Expressing gratitude can improve mental health for both children and adults, studies have found. But children don't develop gratitude automatically -- parents need to model and create strategies to teach children these behaviors, Clark said. Volunteering and community service can help children see what they should be thankful for, and what they can do for others, the report said.
Emily Conder, a research scientist and doctoral student in Vanderbilt University's psychology and human development department, published a study about how children can develop negative biases toward people after overhearing negative words. Children can model behaviors from indirect sources as well.
"It's important to remember as parents that modeling comes from you and also comes from what's on TV and what they're hearing from other sources," Conder said.

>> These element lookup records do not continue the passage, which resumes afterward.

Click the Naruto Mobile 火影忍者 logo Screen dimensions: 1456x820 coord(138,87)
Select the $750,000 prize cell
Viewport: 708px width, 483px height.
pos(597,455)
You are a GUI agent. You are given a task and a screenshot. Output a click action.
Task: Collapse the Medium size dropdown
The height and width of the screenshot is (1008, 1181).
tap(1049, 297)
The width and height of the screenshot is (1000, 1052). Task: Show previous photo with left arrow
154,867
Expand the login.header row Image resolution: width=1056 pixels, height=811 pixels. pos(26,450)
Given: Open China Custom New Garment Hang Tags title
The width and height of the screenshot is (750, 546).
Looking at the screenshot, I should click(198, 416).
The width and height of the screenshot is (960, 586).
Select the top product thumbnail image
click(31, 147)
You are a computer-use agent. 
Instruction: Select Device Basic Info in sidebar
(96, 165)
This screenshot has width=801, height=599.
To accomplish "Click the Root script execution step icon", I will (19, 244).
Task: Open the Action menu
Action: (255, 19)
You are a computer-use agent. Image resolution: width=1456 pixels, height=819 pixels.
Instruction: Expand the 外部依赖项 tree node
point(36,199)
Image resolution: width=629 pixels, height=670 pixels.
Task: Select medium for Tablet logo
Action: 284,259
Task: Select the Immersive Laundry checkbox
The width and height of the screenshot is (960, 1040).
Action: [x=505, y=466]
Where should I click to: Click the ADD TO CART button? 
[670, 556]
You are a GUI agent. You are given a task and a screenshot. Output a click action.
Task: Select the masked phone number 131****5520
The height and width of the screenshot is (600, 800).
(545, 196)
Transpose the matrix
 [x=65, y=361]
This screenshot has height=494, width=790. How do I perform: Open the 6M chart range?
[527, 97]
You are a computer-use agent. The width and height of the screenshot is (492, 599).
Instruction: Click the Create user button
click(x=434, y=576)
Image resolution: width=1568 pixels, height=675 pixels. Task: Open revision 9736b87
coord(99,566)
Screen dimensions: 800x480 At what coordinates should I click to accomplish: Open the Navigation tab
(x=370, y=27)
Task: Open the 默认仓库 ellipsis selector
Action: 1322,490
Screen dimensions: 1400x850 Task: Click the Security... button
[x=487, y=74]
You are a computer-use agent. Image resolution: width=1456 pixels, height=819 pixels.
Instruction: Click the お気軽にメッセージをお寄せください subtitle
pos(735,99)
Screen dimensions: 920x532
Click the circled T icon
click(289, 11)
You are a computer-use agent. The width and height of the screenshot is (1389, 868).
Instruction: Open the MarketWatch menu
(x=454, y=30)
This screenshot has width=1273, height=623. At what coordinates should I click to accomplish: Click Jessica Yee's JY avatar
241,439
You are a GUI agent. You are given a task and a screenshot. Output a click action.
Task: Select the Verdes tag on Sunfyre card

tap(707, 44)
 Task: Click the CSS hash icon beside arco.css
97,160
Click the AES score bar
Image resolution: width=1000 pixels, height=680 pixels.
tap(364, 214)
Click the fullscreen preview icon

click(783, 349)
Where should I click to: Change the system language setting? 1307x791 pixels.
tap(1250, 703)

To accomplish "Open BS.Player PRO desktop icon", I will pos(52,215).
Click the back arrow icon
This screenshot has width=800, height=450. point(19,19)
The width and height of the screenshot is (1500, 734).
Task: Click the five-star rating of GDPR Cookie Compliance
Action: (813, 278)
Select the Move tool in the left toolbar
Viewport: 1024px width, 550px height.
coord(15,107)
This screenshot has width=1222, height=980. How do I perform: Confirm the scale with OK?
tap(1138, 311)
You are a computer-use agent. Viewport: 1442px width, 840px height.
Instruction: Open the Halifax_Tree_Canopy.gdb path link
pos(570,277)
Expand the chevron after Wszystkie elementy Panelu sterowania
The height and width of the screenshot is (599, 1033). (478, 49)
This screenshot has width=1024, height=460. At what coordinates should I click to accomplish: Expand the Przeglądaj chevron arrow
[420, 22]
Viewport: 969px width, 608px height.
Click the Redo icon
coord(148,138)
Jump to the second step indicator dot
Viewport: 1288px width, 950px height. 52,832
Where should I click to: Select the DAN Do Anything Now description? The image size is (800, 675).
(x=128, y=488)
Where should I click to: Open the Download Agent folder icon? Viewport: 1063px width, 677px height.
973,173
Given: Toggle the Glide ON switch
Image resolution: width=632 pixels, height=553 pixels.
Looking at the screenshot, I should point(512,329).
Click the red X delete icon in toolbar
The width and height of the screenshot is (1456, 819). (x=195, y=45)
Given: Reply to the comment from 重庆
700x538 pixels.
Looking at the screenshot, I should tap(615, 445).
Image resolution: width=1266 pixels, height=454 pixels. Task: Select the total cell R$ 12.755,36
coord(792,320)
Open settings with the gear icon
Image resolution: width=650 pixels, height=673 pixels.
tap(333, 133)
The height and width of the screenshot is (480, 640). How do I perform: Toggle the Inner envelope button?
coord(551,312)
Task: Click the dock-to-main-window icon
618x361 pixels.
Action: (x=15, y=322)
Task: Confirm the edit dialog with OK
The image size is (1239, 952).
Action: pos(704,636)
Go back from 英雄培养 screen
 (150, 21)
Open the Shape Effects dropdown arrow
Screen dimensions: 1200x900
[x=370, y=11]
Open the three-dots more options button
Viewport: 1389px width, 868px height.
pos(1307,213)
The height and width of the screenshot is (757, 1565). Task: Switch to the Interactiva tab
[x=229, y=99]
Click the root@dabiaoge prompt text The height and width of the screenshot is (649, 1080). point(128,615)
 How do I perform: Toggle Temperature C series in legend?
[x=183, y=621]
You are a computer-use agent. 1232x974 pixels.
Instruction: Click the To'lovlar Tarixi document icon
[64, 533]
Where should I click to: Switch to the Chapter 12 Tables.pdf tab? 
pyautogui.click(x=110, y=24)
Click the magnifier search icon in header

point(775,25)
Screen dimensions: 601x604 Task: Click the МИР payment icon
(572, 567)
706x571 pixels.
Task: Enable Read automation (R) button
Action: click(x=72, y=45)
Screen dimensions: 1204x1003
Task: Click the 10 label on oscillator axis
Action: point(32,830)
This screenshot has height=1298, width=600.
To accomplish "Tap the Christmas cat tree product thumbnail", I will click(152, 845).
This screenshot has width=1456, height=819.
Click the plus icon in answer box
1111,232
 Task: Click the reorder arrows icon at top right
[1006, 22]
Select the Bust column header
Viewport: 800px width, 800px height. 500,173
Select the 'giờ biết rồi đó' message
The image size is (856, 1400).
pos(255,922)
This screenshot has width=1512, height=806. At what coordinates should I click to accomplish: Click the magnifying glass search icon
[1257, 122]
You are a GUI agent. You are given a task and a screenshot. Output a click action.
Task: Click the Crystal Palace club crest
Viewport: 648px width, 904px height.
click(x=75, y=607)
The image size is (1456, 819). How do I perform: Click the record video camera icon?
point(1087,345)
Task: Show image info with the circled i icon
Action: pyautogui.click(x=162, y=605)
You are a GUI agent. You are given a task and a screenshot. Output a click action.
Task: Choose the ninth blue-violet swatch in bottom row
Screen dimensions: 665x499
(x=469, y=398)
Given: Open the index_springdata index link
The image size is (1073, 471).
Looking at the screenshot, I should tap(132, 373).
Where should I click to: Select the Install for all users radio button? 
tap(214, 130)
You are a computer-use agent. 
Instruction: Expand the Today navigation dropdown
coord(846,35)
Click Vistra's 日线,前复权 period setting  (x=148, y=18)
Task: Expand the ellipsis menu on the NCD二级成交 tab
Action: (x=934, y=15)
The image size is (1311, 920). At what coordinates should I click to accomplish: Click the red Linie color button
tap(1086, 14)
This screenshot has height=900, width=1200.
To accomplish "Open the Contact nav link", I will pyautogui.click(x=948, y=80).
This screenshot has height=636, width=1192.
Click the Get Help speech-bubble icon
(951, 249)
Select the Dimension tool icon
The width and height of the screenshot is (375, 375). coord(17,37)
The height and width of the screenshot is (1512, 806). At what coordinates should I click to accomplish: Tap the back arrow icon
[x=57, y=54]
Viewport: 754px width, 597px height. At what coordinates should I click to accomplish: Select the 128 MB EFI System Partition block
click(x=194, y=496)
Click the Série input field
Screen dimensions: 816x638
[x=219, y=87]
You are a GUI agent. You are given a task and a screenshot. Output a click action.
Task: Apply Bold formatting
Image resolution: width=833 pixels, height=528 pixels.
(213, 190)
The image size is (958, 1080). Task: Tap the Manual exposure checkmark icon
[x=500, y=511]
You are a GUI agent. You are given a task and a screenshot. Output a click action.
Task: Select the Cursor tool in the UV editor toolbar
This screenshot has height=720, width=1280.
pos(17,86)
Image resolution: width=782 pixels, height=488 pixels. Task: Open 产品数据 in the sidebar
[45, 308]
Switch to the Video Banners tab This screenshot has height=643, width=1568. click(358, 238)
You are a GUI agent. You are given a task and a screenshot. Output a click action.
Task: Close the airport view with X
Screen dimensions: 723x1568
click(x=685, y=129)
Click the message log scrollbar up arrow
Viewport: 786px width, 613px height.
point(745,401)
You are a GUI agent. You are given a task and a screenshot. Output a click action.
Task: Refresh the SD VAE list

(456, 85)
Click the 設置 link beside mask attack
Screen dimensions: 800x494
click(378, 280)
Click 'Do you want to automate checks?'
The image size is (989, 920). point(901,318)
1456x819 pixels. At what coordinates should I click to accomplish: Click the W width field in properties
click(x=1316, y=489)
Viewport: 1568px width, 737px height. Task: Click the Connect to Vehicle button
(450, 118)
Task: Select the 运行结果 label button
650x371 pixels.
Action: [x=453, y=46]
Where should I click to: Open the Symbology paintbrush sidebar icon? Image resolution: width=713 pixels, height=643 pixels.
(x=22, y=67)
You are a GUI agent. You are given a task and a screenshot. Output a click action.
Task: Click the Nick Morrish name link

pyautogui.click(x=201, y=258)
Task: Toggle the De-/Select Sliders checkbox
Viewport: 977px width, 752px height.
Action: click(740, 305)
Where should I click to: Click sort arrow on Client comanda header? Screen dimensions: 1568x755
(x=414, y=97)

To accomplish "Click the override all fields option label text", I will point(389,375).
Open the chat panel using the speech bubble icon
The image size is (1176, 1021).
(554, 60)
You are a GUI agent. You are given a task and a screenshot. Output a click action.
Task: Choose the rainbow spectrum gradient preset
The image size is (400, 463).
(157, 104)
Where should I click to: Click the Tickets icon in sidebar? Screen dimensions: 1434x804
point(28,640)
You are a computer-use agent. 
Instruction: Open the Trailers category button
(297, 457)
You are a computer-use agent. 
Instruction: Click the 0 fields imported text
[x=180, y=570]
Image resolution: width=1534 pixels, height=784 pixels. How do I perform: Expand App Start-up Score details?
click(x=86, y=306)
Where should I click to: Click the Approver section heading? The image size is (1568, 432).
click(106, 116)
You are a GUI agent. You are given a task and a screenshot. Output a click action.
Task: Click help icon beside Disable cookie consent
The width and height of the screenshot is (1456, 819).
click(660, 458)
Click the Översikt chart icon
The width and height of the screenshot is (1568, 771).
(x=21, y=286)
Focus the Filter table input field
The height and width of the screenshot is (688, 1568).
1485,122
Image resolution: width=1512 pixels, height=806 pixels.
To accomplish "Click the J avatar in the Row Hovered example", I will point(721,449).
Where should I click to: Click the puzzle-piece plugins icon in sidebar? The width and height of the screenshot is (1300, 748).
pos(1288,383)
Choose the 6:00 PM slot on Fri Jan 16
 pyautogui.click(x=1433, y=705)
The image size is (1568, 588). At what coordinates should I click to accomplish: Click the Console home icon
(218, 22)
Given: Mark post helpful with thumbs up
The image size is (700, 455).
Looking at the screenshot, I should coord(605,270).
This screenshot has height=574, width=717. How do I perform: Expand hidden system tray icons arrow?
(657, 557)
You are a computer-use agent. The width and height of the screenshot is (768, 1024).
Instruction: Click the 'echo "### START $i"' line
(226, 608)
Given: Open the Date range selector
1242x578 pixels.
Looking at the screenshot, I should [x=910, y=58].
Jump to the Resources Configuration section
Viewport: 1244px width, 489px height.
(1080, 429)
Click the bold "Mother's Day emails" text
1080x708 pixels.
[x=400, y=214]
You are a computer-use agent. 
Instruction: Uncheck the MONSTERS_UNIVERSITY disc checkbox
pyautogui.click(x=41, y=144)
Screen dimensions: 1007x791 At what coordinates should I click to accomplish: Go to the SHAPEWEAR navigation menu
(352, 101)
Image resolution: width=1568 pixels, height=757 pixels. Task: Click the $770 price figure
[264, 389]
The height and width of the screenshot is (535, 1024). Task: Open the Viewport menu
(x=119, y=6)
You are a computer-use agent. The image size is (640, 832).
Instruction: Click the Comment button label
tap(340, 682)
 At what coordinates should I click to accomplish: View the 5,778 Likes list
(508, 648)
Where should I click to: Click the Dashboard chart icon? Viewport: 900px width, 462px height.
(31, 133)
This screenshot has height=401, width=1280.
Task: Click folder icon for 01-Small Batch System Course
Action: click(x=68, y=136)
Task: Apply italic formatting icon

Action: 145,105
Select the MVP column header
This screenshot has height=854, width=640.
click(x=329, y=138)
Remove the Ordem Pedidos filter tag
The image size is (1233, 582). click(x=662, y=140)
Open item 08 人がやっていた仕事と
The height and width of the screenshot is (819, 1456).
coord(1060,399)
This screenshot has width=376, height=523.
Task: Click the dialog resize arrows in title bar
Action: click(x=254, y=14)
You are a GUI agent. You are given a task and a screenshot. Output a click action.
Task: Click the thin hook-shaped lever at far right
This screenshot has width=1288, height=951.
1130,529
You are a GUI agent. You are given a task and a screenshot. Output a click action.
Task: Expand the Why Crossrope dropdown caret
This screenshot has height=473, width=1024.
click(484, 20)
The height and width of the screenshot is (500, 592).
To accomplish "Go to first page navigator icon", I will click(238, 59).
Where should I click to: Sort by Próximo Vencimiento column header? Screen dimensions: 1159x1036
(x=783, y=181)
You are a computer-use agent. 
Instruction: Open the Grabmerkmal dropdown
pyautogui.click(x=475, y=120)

Parents can also play a role in how children process and express emotions, said Ashley Ruba, postdoctoral researcher in the University of Wisconsin-Madison's Child Emotion Lab.
She said when parents talk to their children about emotions, both positive and negative, children have a better understanding of what they are feeling and how to react.
"Gratitude can be socialized in a similar way ... actually having conversations about things that you're grateful for and why you're grateful for these things," Ruba said.
Coming of age in a pandemic
The emotional and physical toll of the pandemic burdens an already complicated stage of a child's life. Young people's depression and anxiety doubled during the pandemic, an analysis published in August found.
Ruba said social isolation and missing out on school can be scary for younger children. But strategies like discussing children's feelings and keeping a gratitude journal can help.
Parenting during the pandemic isn't any easier.
"We ask a lot of parents. They have to do a lot. ... It's been a tough couple of years for kids, so it's fine to cut kids some slack," Clark said. "But don't abandon altogether that parent responsibility of the other things you have to teach your kids and model."
As we approach the holiday season, Clark said gifts and giving are a perfect place to start. Slip a thank-you card into the gift opening routine or add volunteering to the family's holiday traditions.
"It's never too late to start. Thanksgiving and the whole holiday season is a really easy time to gets kids started," Clark said. "It is what we call the teachable moment."